Although everyone knows it’s just a game, the prolonged deception has real world repercussions that continue beyond the show's end.  Many of the contestants struggled to reintegrate into their daily lives, facing challenges in rebuilding trust with loved ones and grappling with their actions during the game. The vicar, Lisa, told of the discomfort of having to explain away her absence on the show as a ‘retreat’, while the winners, Jake and Leanne, both said how difficult it had been to adjust post-show, pointing to a lingering paranoia and the strain of having to keep their victory a secret. 

And yet, while betrayal and deceit define the show, it is often the genuine friendships and moments of trust that resonate most.

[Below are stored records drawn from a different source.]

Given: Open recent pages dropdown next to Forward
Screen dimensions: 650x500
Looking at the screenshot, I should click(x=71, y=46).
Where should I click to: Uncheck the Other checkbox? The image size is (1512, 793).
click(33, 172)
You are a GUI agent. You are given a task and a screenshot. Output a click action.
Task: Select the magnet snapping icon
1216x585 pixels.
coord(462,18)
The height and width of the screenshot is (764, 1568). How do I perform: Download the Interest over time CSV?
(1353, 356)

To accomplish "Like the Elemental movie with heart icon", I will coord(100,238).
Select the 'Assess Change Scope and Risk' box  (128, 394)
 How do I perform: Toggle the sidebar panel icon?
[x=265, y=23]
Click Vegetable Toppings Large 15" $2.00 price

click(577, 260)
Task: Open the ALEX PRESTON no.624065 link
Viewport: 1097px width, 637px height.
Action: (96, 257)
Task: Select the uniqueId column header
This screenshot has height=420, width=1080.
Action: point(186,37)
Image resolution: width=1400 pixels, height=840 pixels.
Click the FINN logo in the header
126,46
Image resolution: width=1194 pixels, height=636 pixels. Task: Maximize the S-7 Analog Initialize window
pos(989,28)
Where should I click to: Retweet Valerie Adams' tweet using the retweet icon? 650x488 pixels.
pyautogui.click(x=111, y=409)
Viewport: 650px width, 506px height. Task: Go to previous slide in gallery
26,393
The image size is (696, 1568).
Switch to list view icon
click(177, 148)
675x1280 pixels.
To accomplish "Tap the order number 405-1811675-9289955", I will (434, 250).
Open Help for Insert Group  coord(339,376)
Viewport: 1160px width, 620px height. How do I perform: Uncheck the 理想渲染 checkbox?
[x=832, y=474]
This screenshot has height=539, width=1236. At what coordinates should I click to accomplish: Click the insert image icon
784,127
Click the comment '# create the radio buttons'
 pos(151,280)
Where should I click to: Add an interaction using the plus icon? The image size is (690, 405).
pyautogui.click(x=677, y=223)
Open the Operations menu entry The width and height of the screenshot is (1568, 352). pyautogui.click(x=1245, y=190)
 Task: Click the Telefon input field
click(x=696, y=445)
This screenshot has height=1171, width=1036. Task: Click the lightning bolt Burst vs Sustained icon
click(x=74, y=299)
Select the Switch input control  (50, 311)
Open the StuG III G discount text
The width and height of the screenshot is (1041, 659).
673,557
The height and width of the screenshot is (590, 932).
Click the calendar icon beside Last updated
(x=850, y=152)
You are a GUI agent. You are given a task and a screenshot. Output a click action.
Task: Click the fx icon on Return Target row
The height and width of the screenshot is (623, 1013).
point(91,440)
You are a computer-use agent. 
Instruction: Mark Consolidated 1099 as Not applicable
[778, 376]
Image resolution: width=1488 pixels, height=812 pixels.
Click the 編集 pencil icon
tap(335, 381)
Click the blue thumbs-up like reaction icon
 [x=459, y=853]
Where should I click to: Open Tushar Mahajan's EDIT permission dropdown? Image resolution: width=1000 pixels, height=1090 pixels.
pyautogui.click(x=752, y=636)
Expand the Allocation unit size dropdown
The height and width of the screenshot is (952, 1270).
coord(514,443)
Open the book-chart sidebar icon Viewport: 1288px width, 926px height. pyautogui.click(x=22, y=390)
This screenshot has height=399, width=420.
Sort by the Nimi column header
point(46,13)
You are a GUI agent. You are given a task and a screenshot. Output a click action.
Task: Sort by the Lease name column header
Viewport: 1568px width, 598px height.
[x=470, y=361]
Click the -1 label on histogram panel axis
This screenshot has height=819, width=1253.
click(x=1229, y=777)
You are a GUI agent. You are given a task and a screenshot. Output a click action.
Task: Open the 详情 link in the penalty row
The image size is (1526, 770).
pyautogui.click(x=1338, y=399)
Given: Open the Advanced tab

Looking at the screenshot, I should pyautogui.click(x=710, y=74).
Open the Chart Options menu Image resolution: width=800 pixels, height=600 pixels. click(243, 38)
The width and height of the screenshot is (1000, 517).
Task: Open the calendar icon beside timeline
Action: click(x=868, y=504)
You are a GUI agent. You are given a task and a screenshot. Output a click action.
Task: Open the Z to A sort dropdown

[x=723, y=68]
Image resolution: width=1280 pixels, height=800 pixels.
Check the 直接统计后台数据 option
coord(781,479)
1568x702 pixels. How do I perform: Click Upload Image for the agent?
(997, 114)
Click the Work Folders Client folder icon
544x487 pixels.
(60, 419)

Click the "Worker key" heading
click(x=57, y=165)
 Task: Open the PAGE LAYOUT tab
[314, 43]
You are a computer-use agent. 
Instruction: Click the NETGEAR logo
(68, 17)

Few will forget the ‘mother to mother’ pact made by Frankie and Leanne in the kitchen and the emotional final banquet when the suspicion and distrust were briefly lifted. Behind all the game playing, the yearning for authenticity and connection as an antidote to isolation could not be suppressed. 

There are also inspiring moments of hope, vulnerability and redemption. Alexander, the charming diplomat, tells his heartfelt story about his late brother, who had developmental disabilities, which prompted his fans to donate over £30,000 to Mencap. Jake, who suffers from cerebral palsy, overcomes great odds to become one of the winners, and Leanne and Charlotte open up about their struggles to conceive. Each contestant had a back story that humanised them. Even the aloof high priestess herself shed tears, albeit in unaired footage, over her contestants’ traumas.  

But it was Charlotte’s struggles that I found most inspiring. As the final Traitor, she seemed at first to relish her role with a very convincing series of lies, even turning on her fellow Traitor Minah. But it became apparent towards the end that, inside, she was in turmoil. What appeared to be crocodile tears turned out to be genuine tears of despair as the demands of the game took its toll on her conscience and integrity. “I hate it. I hate how I was,” she said later. “I felt so cruel. How I had to be to stay in the game – it was an immense pressure.”   

Catharsis, when it came, was through forgiveness, especially from Frankie, the contestant who perhaps more than any other had reason to be hurt by Charlotte’s betrayal; they had after all been best friends within the confines of the castle. Charlotte later admitted to badly needing her forgiveness, which gracious Frankie was only too happy to give.  

In an age of deceit and disappointment, Charlotte’s honesty, vulnerability and willingness face up to her actions and be reconciled with her victims, rather than justify them or offer a hollow non-apology, and Frankie’s willingness to forgive - offer us the hope that there can be a way out of the doom loop of deceit and broken trust.